Take the line that holds "Task: Open the Audit Inventory tab" and every line after it to the end of the entries, and repeat them exactly without the pictures.

[Extracted data entries]
· · · · · · ·

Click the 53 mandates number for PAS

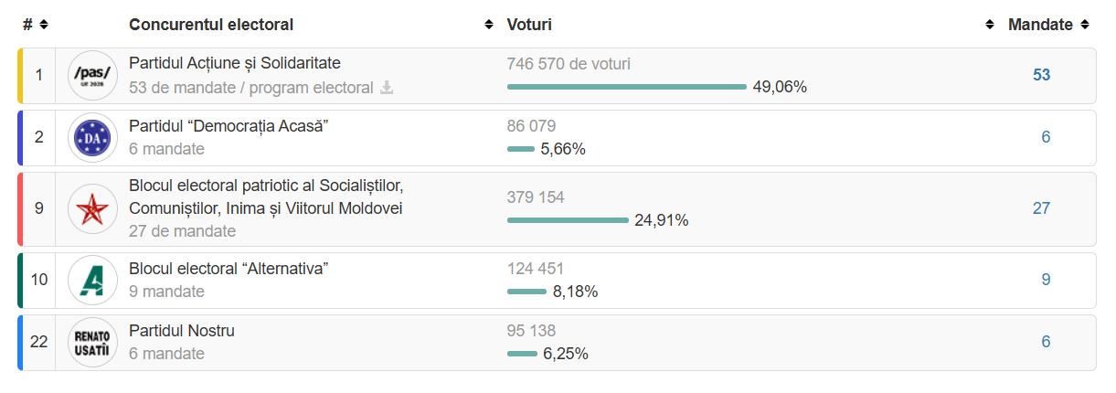[1041, 75]
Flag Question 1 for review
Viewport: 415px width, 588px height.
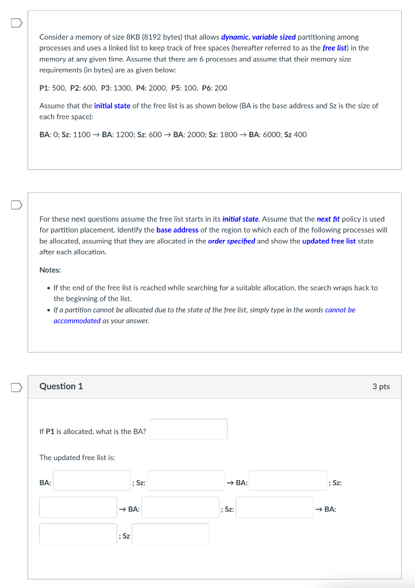pyautogui.click(x=16, y=388)
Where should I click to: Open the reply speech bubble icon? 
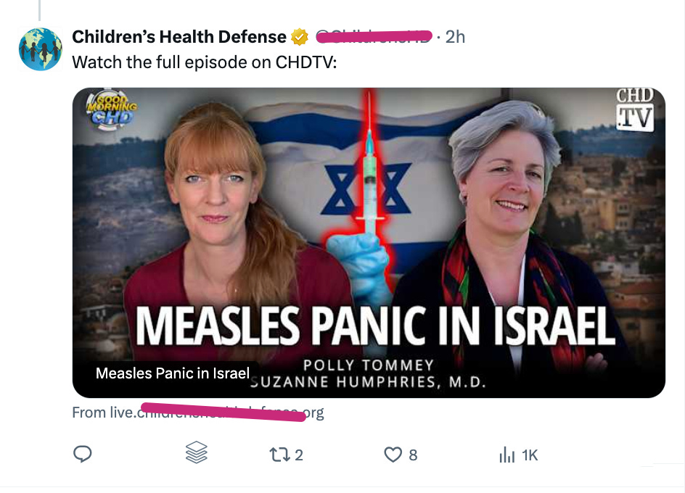click(83, 453)
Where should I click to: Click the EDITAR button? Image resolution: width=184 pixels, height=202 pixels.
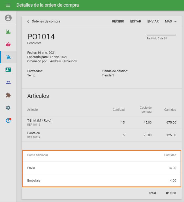[x=136, y=22]
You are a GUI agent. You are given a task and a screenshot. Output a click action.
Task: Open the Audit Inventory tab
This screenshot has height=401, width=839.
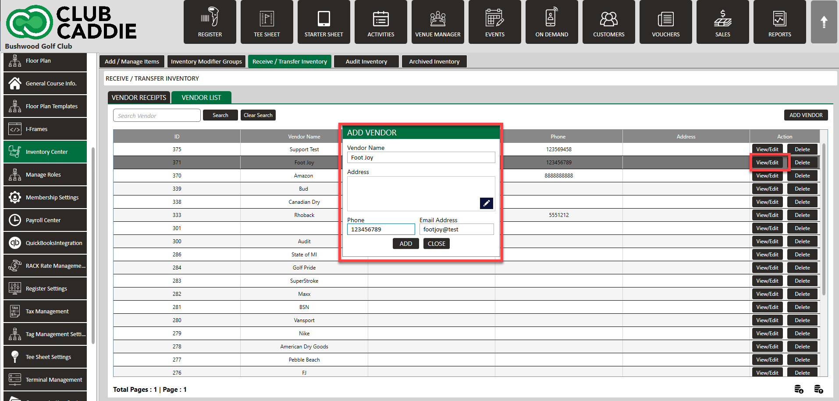[366, 61]
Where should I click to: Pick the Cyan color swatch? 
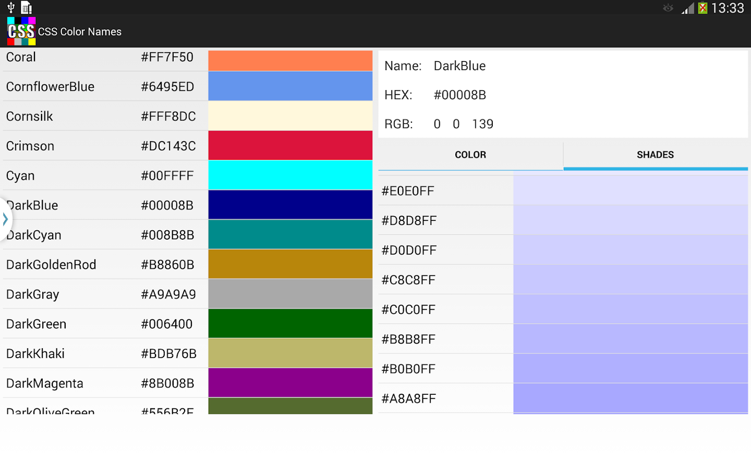coord(290,175)
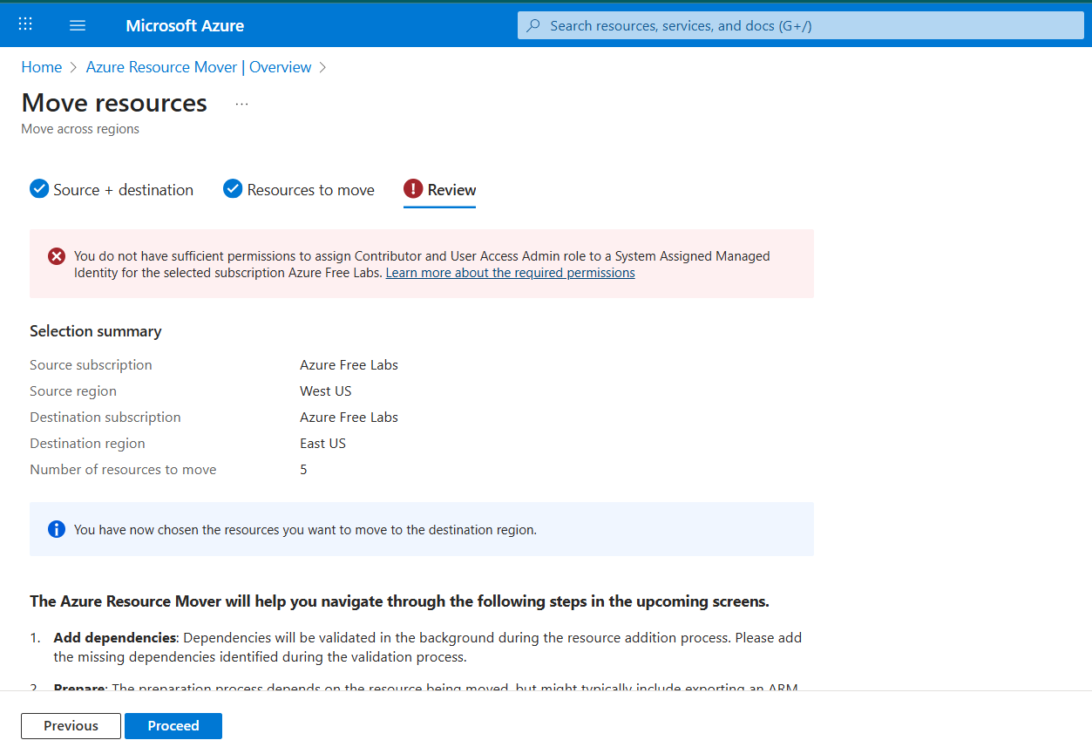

· · · · · · ·

_Solution_
Task: Open the Audit Inventory tab
This screenshot has height=401, width=839.
[366, 61]
Where should I click to: Pick the Cyan color swatch? 
coord(290,175)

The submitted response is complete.